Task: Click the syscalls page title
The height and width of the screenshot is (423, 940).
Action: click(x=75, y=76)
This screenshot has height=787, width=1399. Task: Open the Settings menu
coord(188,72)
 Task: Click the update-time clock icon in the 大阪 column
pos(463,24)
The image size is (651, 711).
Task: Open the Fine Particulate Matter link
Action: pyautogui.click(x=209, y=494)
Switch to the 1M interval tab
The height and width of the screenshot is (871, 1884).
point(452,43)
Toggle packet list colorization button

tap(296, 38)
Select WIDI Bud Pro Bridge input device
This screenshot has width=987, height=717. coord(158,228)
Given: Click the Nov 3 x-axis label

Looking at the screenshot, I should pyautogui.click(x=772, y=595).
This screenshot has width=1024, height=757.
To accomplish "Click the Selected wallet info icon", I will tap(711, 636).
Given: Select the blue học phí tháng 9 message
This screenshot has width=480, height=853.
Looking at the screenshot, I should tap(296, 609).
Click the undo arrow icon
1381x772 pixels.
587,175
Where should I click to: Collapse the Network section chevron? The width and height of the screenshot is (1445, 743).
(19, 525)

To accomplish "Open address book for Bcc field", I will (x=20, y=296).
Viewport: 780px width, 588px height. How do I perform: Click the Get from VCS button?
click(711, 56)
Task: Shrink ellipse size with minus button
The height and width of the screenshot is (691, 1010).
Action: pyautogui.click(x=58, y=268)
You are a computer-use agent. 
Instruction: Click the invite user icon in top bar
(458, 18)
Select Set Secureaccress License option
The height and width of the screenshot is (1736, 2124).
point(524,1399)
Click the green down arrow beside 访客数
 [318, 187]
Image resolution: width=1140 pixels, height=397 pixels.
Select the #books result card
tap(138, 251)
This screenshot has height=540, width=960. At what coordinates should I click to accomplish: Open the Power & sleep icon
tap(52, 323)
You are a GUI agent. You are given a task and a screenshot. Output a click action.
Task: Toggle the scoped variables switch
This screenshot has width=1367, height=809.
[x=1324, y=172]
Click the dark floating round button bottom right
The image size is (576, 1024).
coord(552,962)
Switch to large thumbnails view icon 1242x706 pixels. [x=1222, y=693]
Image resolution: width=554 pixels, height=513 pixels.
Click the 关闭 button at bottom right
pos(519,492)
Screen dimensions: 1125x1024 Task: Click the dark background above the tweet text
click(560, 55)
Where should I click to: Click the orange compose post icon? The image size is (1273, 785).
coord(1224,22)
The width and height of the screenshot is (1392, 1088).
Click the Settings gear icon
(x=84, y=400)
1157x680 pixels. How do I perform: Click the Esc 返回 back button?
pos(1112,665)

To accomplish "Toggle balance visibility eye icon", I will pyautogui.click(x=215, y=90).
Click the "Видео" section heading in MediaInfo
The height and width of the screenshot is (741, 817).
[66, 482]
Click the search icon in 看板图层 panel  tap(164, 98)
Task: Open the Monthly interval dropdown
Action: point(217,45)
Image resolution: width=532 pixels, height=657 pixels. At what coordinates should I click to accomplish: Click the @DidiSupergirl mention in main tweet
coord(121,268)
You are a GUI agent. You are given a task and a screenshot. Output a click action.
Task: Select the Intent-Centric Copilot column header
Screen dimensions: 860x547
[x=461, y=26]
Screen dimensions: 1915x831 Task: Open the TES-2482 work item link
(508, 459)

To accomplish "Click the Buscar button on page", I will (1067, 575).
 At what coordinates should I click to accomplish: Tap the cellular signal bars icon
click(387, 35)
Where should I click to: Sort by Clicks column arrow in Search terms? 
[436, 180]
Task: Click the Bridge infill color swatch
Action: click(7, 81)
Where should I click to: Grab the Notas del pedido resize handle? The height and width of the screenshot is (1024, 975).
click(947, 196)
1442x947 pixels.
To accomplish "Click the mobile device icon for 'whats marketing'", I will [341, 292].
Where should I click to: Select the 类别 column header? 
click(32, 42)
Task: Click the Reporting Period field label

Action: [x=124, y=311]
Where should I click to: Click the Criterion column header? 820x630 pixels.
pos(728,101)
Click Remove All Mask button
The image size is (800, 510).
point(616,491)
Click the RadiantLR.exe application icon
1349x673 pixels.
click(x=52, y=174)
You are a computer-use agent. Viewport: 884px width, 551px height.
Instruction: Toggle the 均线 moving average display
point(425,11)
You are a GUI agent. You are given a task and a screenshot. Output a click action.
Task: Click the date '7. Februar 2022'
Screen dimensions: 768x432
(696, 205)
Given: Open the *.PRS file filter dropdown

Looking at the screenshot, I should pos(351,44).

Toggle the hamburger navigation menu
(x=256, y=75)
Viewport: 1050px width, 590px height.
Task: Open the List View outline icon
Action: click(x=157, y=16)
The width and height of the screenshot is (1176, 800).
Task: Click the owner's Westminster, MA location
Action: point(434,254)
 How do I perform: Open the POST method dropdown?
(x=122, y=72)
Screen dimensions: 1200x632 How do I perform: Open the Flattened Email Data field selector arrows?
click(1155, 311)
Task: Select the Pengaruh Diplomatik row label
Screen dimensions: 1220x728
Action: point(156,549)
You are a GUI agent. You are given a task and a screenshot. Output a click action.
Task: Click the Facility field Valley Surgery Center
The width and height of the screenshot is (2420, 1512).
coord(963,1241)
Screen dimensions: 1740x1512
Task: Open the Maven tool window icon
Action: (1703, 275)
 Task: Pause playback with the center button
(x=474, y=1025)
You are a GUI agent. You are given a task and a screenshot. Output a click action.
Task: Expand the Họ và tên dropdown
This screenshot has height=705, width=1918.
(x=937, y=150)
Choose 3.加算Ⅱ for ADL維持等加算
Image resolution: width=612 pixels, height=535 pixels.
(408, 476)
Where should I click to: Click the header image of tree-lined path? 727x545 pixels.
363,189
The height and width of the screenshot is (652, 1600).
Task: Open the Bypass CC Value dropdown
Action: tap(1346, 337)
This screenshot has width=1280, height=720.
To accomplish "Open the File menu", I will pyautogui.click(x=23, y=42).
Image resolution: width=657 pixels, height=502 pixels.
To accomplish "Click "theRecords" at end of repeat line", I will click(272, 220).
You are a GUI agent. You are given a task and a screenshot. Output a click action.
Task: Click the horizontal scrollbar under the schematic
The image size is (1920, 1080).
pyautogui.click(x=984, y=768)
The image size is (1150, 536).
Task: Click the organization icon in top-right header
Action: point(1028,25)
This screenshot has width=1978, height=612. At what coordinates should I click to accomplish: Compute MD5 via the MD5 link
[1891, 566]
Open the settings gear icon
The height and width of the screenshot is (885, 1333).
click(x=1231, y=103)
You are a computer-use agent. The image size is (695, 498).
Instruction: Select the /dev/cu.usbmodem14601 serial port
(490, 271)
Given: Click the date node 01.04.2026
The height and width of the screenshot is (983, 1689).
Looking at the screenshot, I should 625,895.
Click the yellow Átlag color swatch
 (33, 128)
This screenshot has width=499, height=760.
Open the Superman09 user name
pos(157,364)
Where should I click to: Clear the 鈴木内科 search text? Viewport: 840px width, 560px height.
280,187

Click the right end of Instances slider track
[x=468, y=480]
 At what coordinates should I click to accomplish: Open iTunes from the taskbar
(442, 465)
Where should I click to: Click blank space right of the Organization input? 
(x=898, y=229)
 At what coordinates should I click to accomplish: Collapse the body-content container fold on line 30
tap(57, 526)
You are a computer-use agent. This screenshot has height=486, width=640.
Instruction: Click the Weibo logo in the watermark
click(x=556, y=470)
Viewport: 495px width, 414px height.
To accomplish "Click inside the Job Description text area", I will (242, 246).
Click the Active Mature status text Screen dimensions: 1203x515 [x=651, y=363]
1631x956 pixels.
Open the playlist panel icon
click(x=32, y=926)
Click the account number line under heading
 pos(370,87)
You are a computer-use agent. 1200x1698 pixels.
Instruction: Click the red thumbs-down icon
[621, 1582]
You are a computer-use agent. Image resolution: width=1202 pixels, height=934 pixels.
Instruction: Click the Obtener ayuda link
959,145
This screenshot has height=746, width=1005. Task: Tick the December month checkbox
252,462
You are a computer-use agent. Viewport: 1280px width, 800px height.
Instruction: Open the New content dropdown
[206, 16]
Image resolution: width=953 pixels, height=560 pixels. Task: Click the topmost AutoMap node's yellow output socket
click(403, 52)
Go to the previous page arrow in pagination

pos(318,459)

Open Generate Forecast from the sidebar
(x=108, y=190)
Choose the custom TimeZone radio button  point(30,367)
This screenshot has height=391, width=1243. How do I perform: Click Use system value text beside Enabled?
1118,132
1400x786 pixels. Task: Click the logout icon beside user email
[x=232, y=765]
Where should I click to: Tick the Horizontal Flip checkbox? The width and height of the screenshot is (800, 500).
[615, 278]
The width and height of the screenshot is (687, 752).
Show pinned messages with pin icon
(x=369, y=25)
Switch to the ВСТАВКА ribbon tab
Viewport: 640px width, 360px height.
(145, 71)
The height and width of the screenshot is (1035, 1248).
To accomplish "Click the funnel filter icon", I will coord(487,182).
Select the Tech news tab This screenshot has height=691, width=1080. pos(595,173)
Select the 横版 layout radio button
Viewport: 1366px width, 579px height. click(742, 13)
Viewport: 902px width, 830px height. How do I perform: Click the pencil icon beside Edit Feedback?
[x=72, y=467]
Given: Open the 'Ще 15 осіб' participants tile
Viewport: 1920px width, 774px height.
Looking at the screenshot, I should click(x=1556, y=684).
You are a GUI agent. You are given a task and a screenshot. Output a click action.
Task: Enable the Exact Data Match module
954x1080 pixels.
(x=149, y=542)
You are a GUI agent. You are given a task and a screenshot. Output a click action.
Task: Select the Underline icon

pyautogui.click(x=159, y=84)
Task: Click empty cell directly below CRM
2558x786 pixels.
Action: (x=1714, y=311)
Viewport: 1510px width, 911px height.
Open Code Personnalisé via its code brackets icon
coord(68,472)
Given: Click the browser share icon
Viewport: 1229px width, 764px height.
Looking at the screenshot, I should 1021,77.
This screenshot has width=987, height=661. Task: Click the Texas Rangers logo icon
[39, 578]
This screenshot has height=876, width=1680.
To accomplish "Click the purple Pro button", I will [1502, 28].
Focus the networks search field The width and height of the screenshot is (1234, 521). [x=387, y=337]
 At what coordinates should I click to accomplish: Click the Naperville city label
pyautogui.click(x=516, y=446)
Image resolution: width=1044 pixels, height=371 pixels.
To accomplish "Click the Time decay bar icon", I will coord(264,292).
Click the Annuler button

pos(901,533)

———

▶ **Exercise instructions**: From the data above, return every line from the line that has "Open the playlist panel icon" up to and including the line that has "Select the Tech", exactly.

▶ **Task result**:
Open the playlist panel icon
click(x=32, y=926)
Click the account number line under heading
 pos(370,87)
You are a computer-use agent. 1200x1698 pixels.
Instruction: Click the red thumbs-down icon
[621, 1582]
You are a computer-use agent. Image resolution: width=1202 pixels, height=934 pixels.
Instruction: Click the Obtener ayuda link
959,145
This screenshot has height=746, width=1005. Task: Tick the December month checkbox
252,462
You are a computer-use agent. Viewport: 1280px width, 800px height.
Instruction: Open the New content dropdown
[206, 16]
Image resolution: width=953 pixels, height=560 pixels. Task: Click the topmost AutoMap node's yellow output socket
click(403, 52)
Go to the previous page arrow in pagination

pos(318,459)

Open Generate Forecast from the sidebar
(x=108, y=190)
Choose the custom TimeZone radio button  point(30,367)
This screenshot has height=391, width=1243. How do I perform: Click Use system value text beside Enabled?
1118,132
1400x786 pixels. Task: Click the logout icon beside user email
[x=232, y=765]
Where should I click to: Tick the Horizontal Flip checkbox? The width and height of the screenshot is (800, 500).
[615, 278]
The width and height of the screenshot is (687, 752).
Show pinned messages with pin icon
(x=369, y=25)
Switch to the ВСТАВКА ribbon tab
Viewport: 640px width, 360px height.
(145, 71)
The height and width of the screenshot is (1035, 1248).
To accomplish "Click the funnel filter icon", I will coord(487,182).
Select the Tech news tab This screenshot has height=691, width=1080. pos(595,173)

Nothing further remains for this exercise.